Assignment 1 — In the forum thread on stone recommendations for a novice, which knife did the poster recently buy?
Assignment 2 — Could you recast the paragraph beginning "I am new to the forums" in the stone recommendations thread as a short list of its main facts?
Assignment 3 — Would you pick up the forum thread about sharpening stones for a novice right after its last sentence?
** Opening Excerpted passage block **
# Stone Recommendations for a Novice



## AT5760 (Jan 3, 2019)

Hi:

I am new to the forums and to Japanese kitchen knives. I recently purchased a Tanaka Blue 2 240mm Gyuto and that is my primary reason for looking to purchase stones. However, I also have several Henckels and Wusthof knives. If I can use the same stones to sharpen those as well, that is a bonus.

LOCATION
What country are you in?

U.S.

STONE TYPE
What type of stone are you interested in:
Synthetic or Natural?

No preference

Splash and go or soaker?

No preference. I have plenty of space to store/soak.

What grit range are you looking for?

Open to suggestions. I am mainly interested in keeping a good edge on my knives. If any real chips develop, or anything needs thinning, I will probably send it to a professional.

What stone are you replacing if any?

None

What stones do you currently use in your lineup?

I have a cheap, small two-sided stone that I use for pocket knifes and tools (likely ~400/1000)
** Closing Excerpted passage block **
** Opening Dataset excerpt block **
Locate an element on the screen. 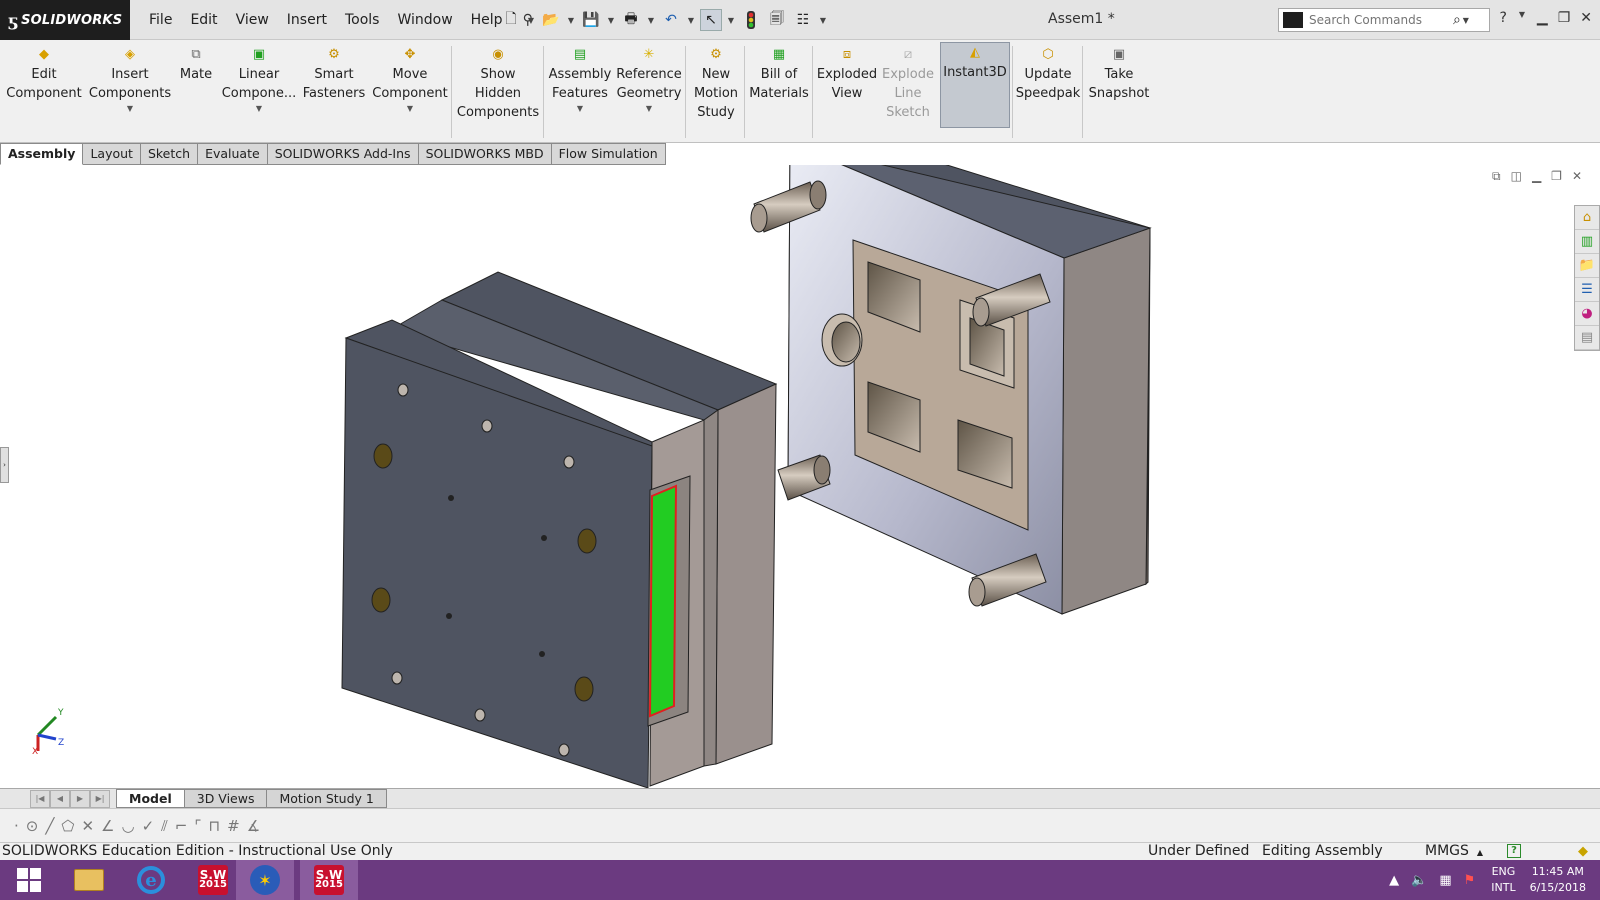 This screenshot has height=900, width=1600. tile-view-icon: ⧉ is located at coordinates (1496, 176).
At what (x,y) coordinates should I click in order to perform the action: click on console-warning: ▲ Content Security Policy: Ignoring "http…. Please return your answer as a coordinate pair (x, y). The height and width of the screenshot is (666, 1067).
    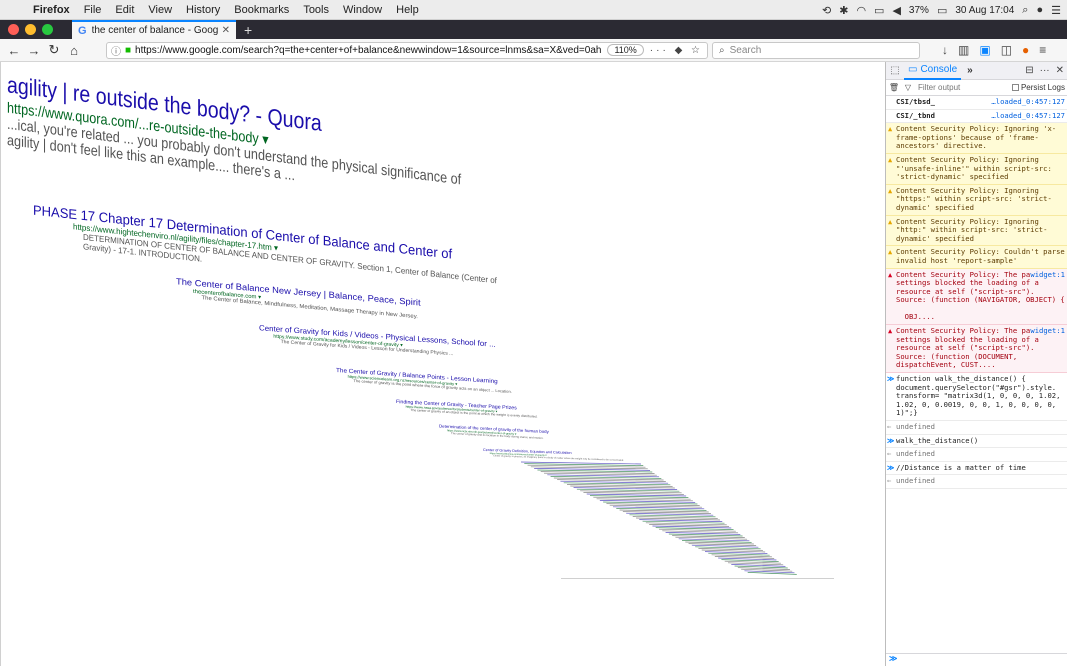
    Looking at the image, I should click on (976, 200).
** Closing Dataset excerpt block **
Written reply 1 — A Tanaka Blue 2 240mm Gyuto.

Written reply 2 —
- New to the forums and to Japanese kitchen knives
- Recently bought a Tanaka Blue 2 240mm Gyuto, the main reason for buying stones
- Also owns several Henckels and Wusthof knives
- Being able to sharpen those on the same stones would be a bonus

Written reply 3 —
What is your absolute maximum budget for your stone?

I'm looking to stay on the lower end. As I get more comfortable, and if (or when) I start adding knives, I will be open to purchasing higher-end stones.

STONE USE
Do you primarily intend to use this knife at home or a professional environment?

Home

What type of knives will you be sharpening? (Traditional Japanese: yanagi, usuba, deba or Western style gyuto, petty etc)

Gyuto, possibly various German-made kitchen knives (paring, chef, filet)

What type of steel will you be sharpening?

Blue 2/whatever stainless that Wusthof/Henckels use

STONE MAINTENANCE
Do you use or have a flattening plate (Yes or no.)

No

If not, are you interested in learning how to flatten your stone? (Yes or no.)

Yes

SPECIAL REQUESTS/COMMENTS:


----------



## Interapid101 (Jan 3, 2019)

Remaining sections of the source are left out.